For semi-synthetic drug substances (where starting material is obtained from fermentation or by extraction from botanical material), the fermented or extracted starting material should be well characterised, and in addition to typical impurity discussion (as mentioned above) the possibility of fermentation specific impurities (e.g. DNA, proteins etc.) from the fermentation process to the final substance should be discussed and similarly, carry-over of herbal related impurities such as pesticides, fumigants, heavy metals, aflatoxins etc. should be discussed, and, where applicable, demonstrated absent. The EMA Q&A on Starting materials of herbal origin and the Ph.Eur monograph on Herbal Drugs (1433) should be consulted as needed.

2、EMA：CERTIFICATION POLICY DOCUMENT
Content of the dossier for chemical purity and microbiological quality

For semi-synthetic drug substance (where starting material is obtained from fermentation or by extraction from botanical material), the fermented or extracted starting material should be well characterised, and in addition to typical impurity discussion (as mentioned above) the possibility of fermentation specific impurities (e.g. DNA, proteins etc.) from the fermentation process to the final substance should be discussed and similarly, carry-over of herbal related impurities such as pesticides, fumigants, elemental impurities, aflatoxins etc. should be discussed, and, where applicable, demonstrated absent. The EMA Q&A on Starting materials of herbal origin and the Eur. monograph on Herbal Drugs (1433) should be consulted as needed.

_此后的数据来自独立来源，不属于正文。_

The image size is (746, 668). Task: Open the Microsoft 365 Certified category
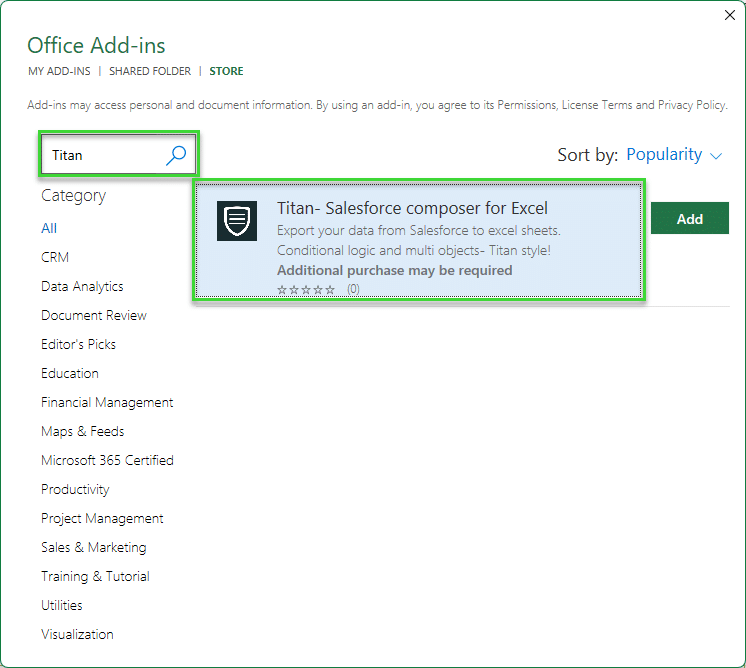107,460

3、EP1468 Products of fermentation

对发酵产品的研发和生产提供一般要求。

1）培养基或进气的生物负载水平应降低至一定的低水平，以保证如果发生微生物污染，不会对产品质量、纯度和安全性造成负面影响。

2）在发酵期间加入相关成分，如营养剂、前体和基质的操作应为无菌操作。

3）后处理，发酵结束后，产生的微生物被灭活或清除，后期用于降低菌种培养基产生的残留至可接受水平，保证获得品质一致的产品。

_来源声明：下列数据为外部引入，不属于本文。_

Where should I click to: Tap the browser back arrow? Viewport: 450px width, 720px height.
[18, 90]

4）可以采用不同的提纯工艺，如活性炭处理，超滤，溶剂萃取。必须证明所选用的这些工艺可以最大程度降低或移除以下杂质：微生物、培养基和前体中的残留；预期之外的基质和前体转化产品。

4、M4Q The CTD-Quality

3.2.S.2.3 Control of materials
Information demonstrating that materials (including biologically sourced materials (e.g., media components, monoclonal antibodies, enzymes)) meet standards appropriate for their intended use (including the clearance or control of adventitious agents) should be provided, as appropriate. For biologically sourced materials, this can include information on the source, manufacture, and characterization. (Provide details in Appendix 3.2.A.2 for both NCE and Biotech.)

5、其他参考：

1）Guideline on setting specifications for related impurities in antibiotics

2）国家药品审评中心电子刊物：如1.微生物来源药物制备工艺研究中质量控制要素探讨(二)-发酵工艺的过程控制以及发酵来源的化学药物的工艺研究等

【建议和思考】

1、无论是半合成还是全发酵产品，大分子析残留必然是杂质讨论需要考虑的一部分。

2、是否需要纳入过程控制或者定入质量标准，则取决于具体的产品和工艺（尤其是纯化工序）。

以上，希望对你有所帮助。

申报CEP的半发酵产品，首次提交论证了工艺过程对于蛋白，DNA和RNA的去除能力，仅仅从工艺的角度进行了论述，例如纳滤操作等，官方并不接受没有实际数据的论述。

实例：我们有一个半发酵半合成的产品在申报CEP证书，缺陷问题中就提到需要研究发酵过程中的蛋白残留和DNA残留，所以在潜在杂质残留的控制策略中，需要增加这方面的分析讨论。

回答：

这个要看你的产品开发和CMC控制的策略，如果你开发的工艺中已经有有效的工艺对相应的杂质进行去除，如酸碱裂解、层析超滤等，那可以不需要检测大分子的杂质。之前公司有一个全发酵的原料，经过种子培养、发酵、提取和纯化，到后期更多的考虑的是有机溶剂的残留，希望对你有所参考！